Measuring stress experienced by wild mammals is increasingly important in the context of human-induced rapid environmental change and initiatives to mitigate human-wildlife conflicts. Glucocorticoids (GC), such as cortisol, mediate responses by promoting physiological adjustments during environmental perturbations. Measuring cortisol is a popular technique; however, this often reveals only recent short-term stress such as that incurred by restraining the animal to sample blood, corrupting the veracity of this approach. Here we present a protocol using claw cortisol, compared with hair cortisol, as a long-term stress bio-indicator, which circumvents this constraint, where claw tissue archives the individual's GC concentration over preceding weeks. We then correlate our findings against detailed knowledge of European badger life history stressors. Based on a solid-phase extraction method, we assessed how claw cortisol concentrations related to season and badger sex, age and body-condition using a combination of generalized linear mixed models (GLMM) (n= 668 samples from 273 unique individuals) followed by finer scale mixed models for repeated measures (MMRM) (n= 152 re-captured individuals).
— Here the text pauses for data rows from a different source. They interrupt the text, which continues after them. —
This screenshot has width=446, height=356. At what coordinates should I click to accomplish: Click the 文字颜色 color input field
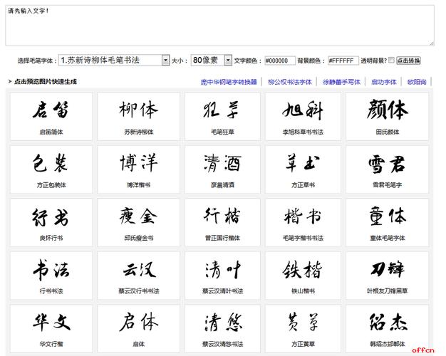click(x=279, y=61)
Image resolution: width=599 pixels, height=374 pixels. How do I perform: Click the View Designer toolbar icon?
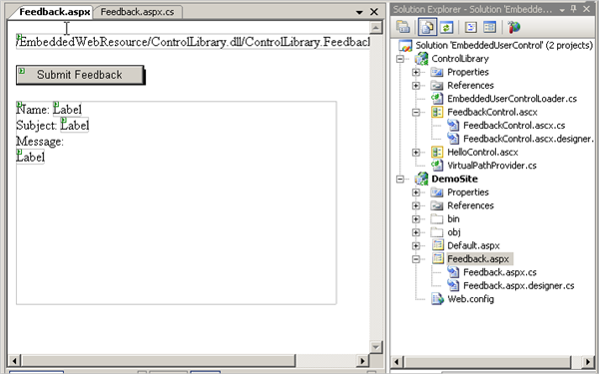pyautogui.click(x=489, y=27)
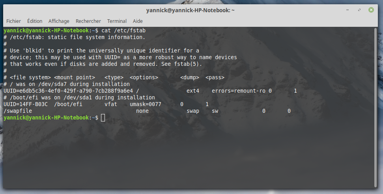
Task: Click the cursor block at the last prompt
Action: pyautogui.click(x=103, y=118)
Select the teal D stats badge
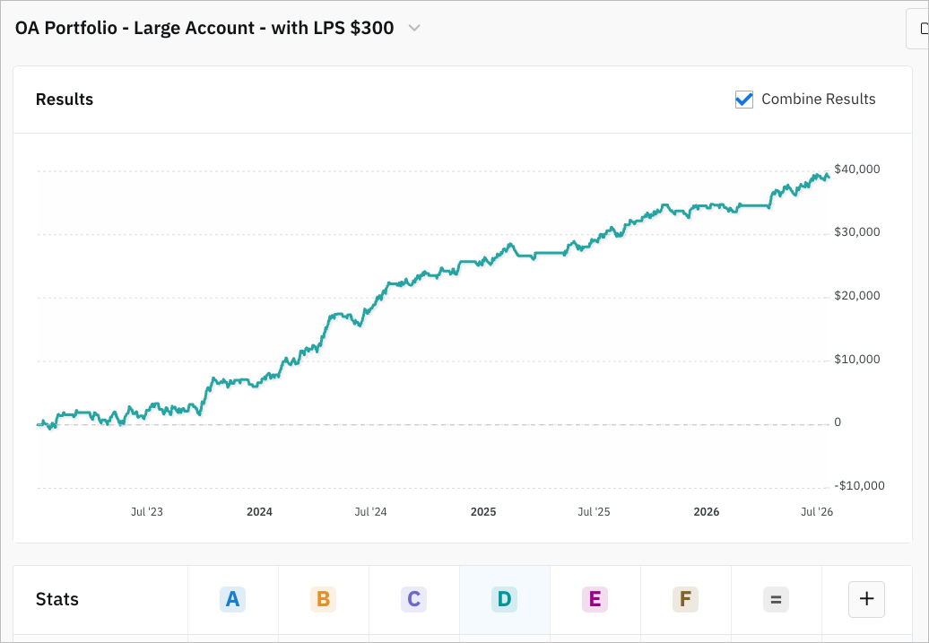 click(x=504, y=599)
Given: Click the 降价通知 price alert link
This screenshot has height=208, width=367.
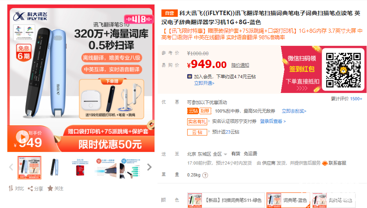Looking at the screenshot, I should pos(240,65).
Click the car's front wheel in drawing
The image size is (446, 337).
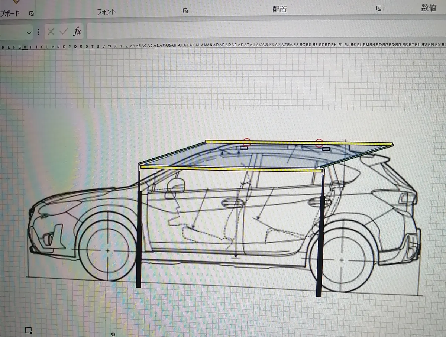click(x=107, y=251)
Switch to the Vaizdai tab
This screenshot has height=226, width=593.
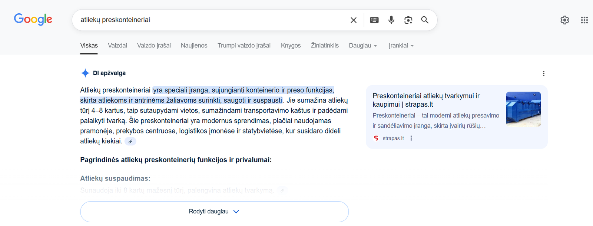point(117,46)
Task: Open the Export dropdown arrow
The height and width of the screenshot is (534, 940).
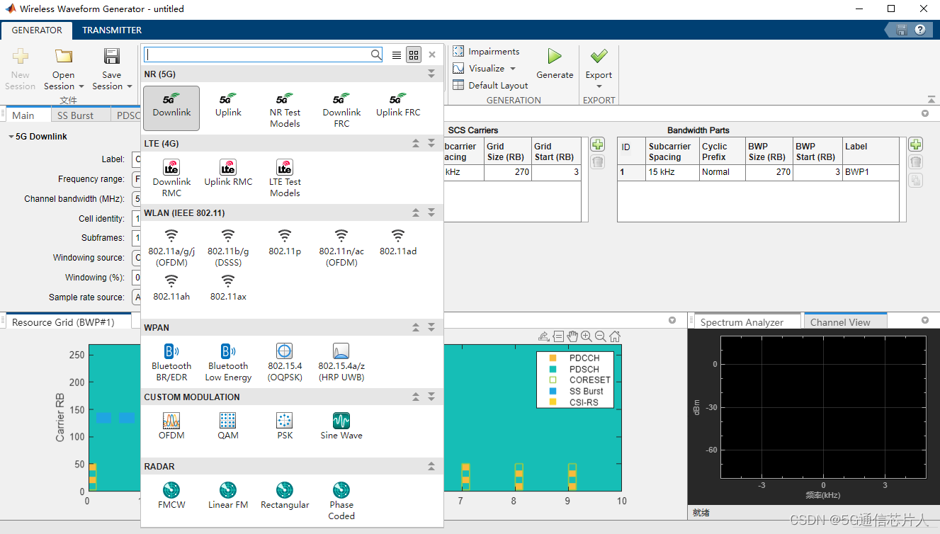Action: click(x=599, y=86)
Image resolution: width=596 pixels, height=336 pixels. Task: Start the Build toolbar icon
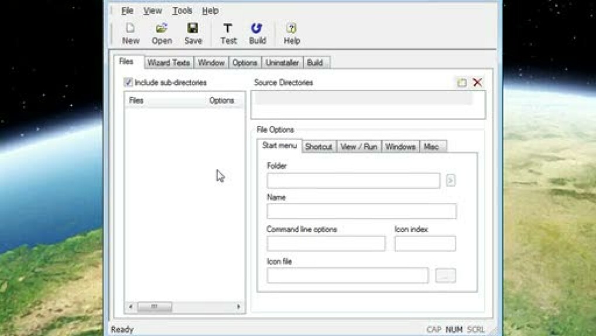tap(257, 33)
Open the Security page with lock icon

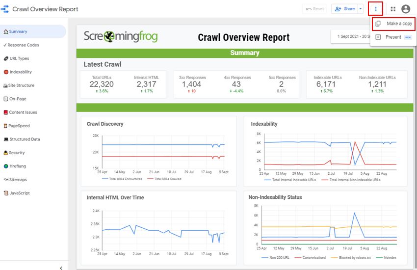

Claw and hair cortisol assays achieved high accuracy, precision and repeatability, with similar sensitivity. The top GLMM model for claw cortisol included age, sex, season and the sex*season interaction. Overall, claw cortisol levels were significantly higher among males than females, but strongly influenced by season, where females had higher levels than males in autumn. The top fine scale MMRM model included sex, age and body condition, with claw cortisol significantly higher in males, older and thinner individuals. Hair cortisol was more variable than claw; nevertheless, there was a positive correlation after removing 34 outliers. We discuss strong support for these stress-related claw cortisol patterns from previous studies of badger biology. Given the potential of this technique, we conclude that it has broad application in conservation biology.